Pero también había murmullos en Hannover. La familia electoral había estado presionando para tener alguna presencia en Gran Bretaña, posiblemente en la figura de Jorge Augusto, hijo del elector. La reina Ana se había resistido vehementemente a tal sugerencia, temiendo que se estableciera una corte rival en su reino, debilitando su propia autoridad.
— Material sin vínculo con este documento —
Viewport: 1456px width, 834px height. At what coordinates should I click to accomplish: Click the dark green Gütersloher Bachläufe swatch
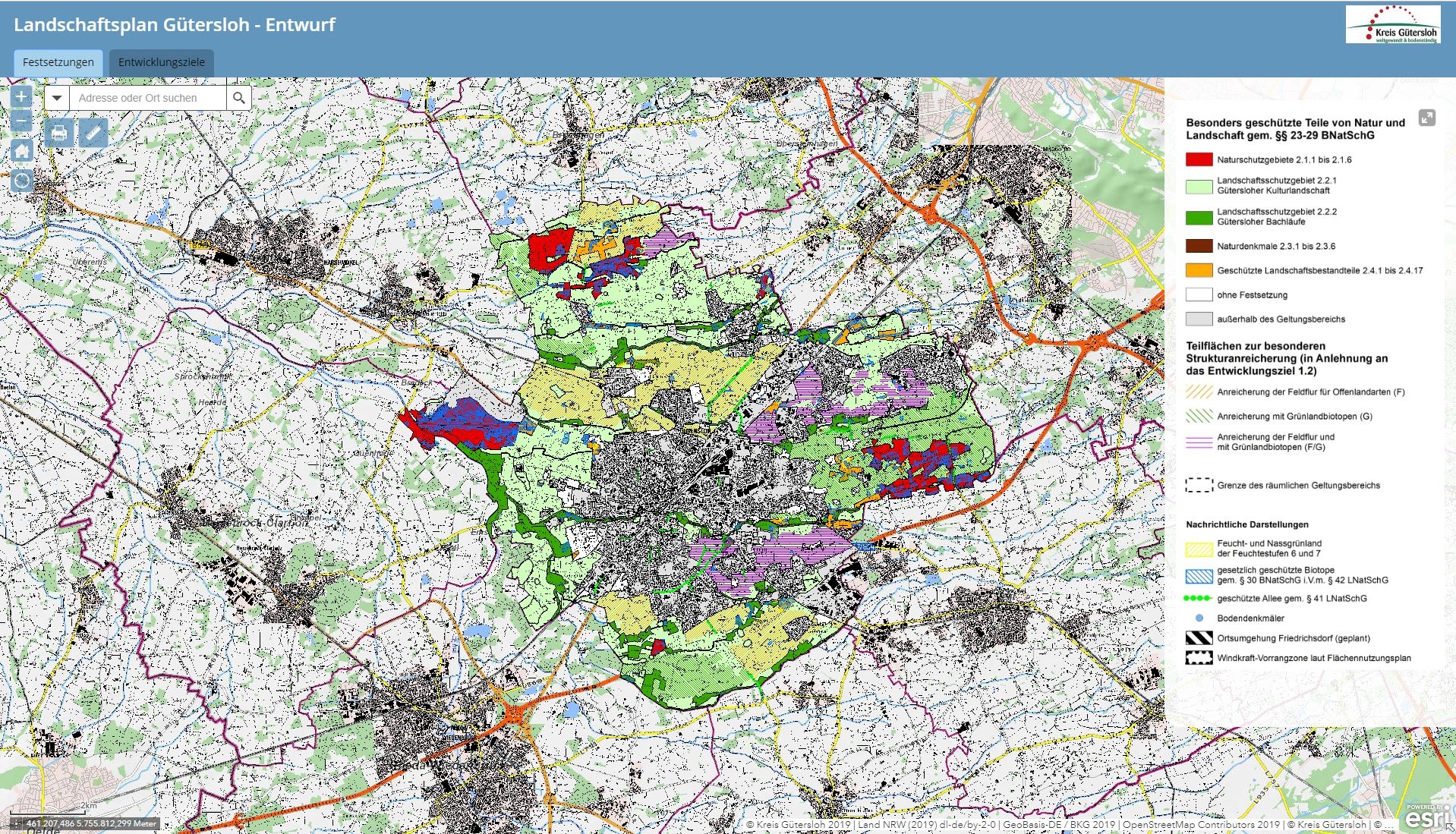pos(1199,217)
Sin embargo, por cortesía, en 1706, admitió al príncipe electoral en la Orden de la Jarretera y le otorgó un generoso puñado de títulos: Duque de Cambridge, conde de Milford Haven, vizconde Northallerton, barón Tewkesbury. Ahora, en 1714, los whigs animaron a Georg von Schutz a reclamar que el príncipe ocupara su escaño en la Cámara de los Lores. Aunque la reina se mostró horrorizada ante tal posibilidad, Harley la convenció de que, legalmente, no podía negarse. Mientras los rumores se propagaban con avidez por Londres (sonaban las campanas y se brindaba por la inminente llegada del príncipe electoral), Ana volvió a sucumbir a la fiebre y a la incapacidad. En mayo recuperó sus fuerzas, y de hecho su determinación, y escribió con firmeza a Hannover, rechazando firmemente sus demandas. Curiosamente, esta comunicación precipitó el final de la disputa, ya que, a los pocos días de recibir la carta de la reina, la viuda electora Sofía tuvo un síncope y murió a los ochenta y tres años, y poco después la propia reina Ana enfermó de nuevo y sufrió una serie de derrames cerebrales. Falleció el 1 de agosto. Su médico, el Dr. Arbuthnot, informó a Alexander Pope que «nunca el sueño fue más bienvenido para un viajero cansado que la muerte para ella»31. Tenía cuarenta y nueve años.